• Work order A:
According to the customer service tips, what percentage of complaining customers say they actually experienced being treated with dignity?
• Work order B:
Please continue the customer service tips from where they end.

• Text section:
▬▬▬
  3. Acquire and develop a common “answer database” – extracts of which are accessible by customers, front line and back line employees. Often we find that the front line employee properly handles the problem, however the backline employee either does not know the turnaround time quoted the customer, or does not understand current process or is not held accountable for the customer commitment. This database is separate policy and procedure database and distinct from a case management system. It is not an “either or” scenario – you need both. Be careful in choosing your database – All databases are not created equal – we have found an amazing one which has its roots in university systems. With the database we instituted, we have found a FCR improvement of up to 10 points.
  4. Develop internal language guides – they are crucial, especially if you are in an industry with a lot of jargon, like healthcare or technical services. These guides help you eliminate industry jargon from the front line employees and the marketing departments, by giving them alternative language more easily understood by the customer (and the trainee for that matter).
  5. Listen – Really Listen – The number one item the customers say they want when complaining (93%) – is to be treated with dignity. However, only 37% of customers say they experienced this treatment. What do customers really want when they ask for dignity? For the most part, they want to be heard and treated as important to the company. Often, when listening to complaint calls, we hear the company representative “jump in”, interrupting the customer, because they have heard the complaint many times in the last week, and think they know what the complaint is, what caused it, and how to fix it. The representatives’ intentions are always good. They are trying to quickly solve the problem, saving the customer time in having to explain it, and the company money in terms of their productivity. But this good intention usually backfires. Big time. Companies need to reset expectations with their front line representatives, teaching them about what customers really want and translating that into actions that the representatives can take. In this case, letting the customer tell their full story in their own way and in their own time, without interrupting. Then the representative can paraphrase what they heard the customer declared was the problem, and most importantly, tell the customer in a firm and confident voice: “I can help you with that!” In all the calls we listen to, this latter phrase is the reset button with the customer, that makes them feel important and gives them confidence that their problem can and will be resolved.
▬▬▬
• Data to examine:
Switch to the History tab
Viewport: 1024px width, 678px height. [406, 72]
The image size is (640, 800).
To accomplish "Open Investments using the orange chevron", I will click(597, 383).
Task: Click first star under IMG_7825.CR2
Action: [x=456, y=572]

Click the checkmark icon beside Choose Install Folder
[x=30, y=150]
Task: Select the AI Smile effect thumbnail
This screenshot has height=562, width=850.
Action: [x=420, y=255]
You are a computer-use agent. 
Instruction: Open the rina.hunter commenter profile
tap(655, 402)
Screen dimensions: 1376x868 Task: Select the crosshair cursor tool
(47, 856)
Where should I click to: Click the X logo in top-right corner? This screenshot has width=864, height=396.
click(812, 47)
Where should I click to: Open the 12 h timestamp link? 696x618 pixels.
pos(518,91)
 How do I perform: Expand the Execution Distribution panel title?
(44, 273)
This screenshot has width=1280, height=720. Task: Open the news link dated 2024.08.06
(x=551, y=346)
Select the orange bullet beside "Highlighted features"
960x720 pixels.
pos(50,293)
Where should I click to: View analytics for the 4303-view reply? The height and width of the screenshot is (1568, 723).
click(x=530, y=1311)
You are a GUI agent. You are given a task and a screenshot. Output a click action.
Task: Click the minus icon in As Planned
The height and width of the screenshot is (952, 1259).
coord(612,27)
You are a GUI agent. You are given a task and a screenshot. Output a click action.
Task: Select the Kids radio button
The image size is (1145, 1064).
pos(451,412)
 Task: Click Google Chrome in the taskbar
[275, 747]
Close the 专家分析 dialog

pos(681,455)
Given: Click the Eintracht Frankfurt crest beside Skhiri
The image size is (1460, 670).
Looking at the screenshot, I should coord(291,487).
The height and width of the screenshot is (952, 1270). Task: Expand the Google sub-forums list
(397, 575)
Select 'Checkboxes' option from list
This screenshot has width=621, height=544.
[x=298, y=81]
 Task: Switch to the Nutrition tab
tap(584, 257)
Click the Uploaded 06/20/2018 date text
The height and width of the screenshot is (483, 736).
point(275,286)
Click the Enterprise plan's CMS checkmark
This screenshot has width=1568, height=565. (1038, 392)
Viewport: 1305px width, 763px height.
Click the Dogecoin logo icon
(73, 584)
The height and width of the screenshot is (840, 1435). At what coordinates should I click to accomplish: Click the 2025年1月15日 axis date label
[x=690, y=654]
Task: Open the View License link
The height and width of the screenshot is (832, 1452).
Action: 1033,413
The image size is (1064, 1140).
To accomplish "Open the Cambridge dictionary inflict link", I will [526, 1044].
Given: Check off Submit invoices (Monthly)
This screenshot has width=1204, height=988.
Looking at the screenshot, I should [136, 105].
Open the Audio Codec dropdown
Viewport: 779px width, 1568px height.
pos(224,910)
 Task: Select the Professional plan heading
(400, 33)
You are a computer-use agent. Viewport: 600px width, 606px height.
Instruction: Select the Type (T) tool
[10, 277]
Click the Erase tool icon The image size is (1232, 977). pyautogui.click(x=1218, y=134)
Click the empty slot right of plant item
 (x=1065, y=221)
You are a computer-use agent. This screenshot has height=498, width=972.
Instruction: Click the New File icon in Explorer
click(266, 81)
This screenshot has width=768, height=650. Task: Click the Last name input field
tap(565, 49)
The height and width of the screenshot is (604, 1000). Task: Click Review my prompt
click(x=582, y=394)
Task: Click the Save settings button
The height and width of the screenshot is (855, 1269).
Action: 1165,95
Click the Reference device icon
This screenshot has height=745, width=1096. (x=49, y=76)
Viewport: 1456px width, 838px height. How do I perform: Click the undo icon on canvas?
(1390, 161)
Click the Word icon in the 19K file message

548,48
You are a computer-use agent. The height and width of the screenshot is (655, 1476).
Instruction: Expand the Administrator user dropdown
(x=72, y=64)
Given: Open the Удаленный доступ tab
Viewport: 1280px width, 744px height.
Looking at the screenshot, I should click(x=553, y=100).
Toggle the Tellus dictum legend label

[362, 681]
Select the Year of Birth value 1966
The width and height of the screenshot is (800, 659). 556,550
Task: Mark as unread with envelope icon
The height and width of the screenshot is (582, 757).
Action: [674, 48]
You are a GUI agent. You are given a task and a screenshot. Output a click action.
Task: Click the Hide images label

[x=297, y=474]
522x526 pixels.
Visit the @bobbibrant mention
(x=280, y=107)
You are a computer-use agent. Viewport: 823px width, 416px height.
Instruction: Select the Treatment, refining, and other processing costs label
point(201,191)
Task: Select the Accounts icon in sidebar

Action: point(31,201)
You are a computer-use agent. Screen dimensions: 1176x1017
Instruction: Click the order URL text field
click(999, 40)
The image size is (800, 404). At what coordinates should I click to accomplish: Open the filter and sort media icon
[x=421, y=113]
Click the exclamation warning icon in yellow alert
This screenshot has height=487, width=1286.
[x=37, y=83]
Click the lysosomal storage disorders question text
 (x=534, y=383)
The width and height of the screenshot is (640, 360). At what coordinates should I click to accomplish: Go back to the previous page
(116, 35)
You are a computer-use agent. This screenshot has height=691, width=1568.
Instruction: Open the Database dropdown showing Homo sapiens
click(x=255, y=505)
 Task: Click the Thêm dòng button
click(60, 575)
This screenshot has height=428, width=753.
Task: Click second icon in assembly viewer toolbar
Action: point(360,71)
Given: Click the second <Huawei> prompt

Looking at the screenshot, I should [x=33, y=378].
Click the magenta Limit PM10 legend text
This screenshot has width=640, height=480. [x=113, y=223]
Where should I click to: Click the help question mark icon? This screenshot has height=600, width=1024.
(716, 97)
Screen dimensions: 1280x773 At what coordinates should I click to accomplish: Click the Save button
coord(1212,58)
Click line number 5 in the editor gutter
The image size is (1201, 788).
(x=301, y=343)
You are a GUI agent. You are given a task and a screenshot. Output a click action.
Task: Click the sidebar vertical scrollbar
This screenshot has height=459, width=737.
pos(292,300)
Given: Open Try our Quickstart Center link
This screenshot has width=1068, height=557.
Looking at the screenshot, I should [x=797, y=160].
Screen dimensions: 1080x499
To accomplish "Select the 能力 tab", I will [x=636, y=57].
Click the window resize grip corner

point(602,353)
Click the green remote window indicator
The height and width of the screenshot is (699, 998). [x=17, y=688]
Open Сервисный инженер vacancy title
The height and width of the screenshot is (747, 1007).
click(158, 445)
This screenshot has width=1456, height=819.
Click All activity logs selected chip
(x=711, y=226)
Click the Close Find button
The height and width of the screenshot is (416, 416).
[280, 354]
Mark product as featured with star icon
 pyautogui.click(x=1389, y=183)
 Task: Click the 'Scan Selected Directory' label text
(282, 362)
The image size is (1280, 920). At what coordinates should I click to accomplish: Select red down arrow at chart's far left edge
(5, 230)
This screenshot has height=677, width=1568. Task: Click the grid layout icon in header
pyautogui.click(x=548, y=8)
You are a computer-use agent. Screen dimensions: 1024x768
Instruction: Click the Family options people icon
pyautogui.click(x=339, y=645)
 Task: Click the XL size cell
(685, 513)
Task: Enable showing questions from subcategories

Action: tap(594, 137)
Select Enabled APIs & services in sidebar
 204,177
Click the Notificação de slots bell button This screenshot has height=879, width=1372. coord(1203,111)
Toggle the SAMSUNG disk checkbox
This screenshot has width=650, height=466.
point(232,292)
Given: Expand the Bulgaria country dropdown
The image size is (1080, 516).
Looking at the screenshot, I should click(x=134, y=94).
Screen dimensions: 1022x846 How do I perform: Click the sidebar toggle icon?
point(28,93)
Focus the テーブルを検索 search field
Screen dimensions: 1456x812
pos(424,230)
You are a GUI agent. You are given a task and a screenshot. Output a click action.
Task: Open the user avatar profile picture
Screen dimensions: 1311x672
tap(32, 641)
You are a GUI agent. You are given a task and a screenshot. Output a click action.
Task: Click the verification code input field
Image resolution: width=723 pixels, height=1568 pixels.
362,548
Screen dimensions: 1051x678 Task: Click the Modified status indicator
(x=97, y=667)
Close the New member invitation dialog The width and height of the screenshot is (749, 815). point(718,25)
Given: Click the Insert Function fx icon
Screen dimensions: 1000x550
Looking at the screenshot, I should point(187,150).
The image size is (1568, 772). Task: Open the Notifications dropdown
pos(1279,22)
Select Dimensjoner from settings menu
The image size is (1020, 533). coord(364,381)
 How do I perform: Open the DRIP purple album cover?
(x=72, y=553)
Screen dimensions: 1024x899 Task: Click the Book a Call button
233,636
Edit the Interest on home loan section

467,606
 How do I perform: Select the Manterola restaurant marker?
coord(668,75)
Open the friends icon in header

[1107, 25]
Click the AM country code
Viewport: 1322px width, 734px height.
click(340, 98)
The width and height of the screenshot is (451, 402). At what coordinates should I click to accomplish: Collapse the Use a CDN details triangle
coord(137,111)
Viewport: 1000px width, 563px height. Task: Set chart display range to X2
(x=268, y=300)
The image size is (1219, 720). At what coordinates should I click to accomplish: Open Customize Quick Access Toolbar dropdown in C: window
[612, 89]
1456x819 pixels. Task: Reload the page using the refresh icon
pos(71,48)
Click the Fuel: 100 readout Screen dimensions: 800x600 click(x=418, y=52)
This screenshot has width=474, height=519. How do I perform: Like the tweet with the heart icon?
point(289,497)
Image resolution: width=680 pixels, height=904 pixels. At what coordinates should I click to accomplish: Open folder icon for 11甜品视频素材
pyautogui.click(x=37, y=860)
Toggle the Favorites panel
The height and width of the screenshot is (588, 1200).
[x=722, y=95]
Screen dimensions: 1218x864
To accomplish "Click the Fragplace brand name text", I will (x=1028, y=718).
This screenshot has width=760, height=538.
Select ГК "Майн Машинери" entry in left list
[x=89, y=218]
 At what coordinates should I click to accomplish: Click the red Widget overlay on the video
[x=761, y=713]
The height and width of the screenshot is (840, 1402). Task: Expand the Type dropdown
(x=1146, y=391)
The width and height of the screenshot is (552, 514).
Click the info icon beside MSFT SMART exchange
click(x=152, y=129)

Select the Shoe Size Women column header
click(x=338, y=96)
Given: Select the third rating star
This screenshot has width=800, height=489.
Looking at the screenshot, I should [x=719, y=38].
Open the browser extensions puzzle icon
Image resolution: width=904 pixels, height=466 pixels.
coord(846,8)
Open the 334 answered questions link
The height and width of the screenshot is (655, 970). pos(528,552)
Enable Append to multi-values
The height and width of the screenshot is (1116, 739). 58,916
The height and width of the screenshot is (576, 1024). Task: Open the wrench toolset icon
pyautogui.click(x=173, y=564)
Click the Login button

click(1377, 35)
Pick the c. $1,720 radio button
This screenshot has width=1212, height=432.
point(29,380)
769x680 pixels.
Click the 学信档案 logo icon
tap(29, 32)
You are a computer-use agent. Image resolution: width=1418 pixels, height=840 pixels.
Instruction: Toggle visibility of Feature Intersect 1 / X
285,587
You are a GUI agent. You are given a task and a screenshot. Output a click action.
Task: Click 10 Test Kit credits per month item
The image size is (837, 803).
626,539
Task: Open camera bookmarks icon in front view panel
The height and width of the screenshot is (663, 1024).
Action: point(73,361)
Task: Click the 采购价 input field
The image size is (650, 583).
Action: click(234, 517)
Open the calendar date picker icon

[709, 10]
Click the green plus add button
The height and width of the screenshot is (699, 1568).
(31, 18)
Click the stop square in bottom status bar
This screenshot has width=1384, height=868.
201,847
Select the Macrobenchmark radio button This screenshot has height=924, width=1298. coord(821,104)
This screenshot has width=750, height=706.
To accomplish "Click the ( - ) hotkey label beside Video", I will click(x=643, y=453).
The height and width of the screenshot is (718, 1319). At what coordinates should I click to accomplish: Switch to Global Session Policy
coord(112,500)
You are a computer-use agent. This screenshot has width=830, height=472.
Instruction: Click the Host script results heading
▬▬▬
• Response area A:
37%

• Response area B:
  6. Use the Rage Study data – regarding what customers really want, to formally design a complaint handling and service recovery program. Remember to include both monetary and non-monetary items from the list of 12 attributes that customers want in the complaint process. Adding both non-monetary and monetary remediation improves the brand loyalty from 23-37% (either monetary or non-monetary) to 73%, when both methods are employed.
  7. Make it easy to complain – Eliminate tree prompts and create a team that can triage and handle complaints. Publish a separate 800 number. Don’t hide it deep down in the bowels of your website. Advertise that you want to hear the complaints. And then act on them. The current high level of rage among customers with complaint handling processes, may ultimately reduce the real number of complaints. If most customers feel they get “nothing as a result of complaining” (63% of complainants), they will stop complaining. That is the most dangerous scenario of all. Customers will just move to your competition instead, and speak negatively about your company to anyone willing to listen. Your company won’t know why the customer left and won’t have the opportunity to remediate the problem.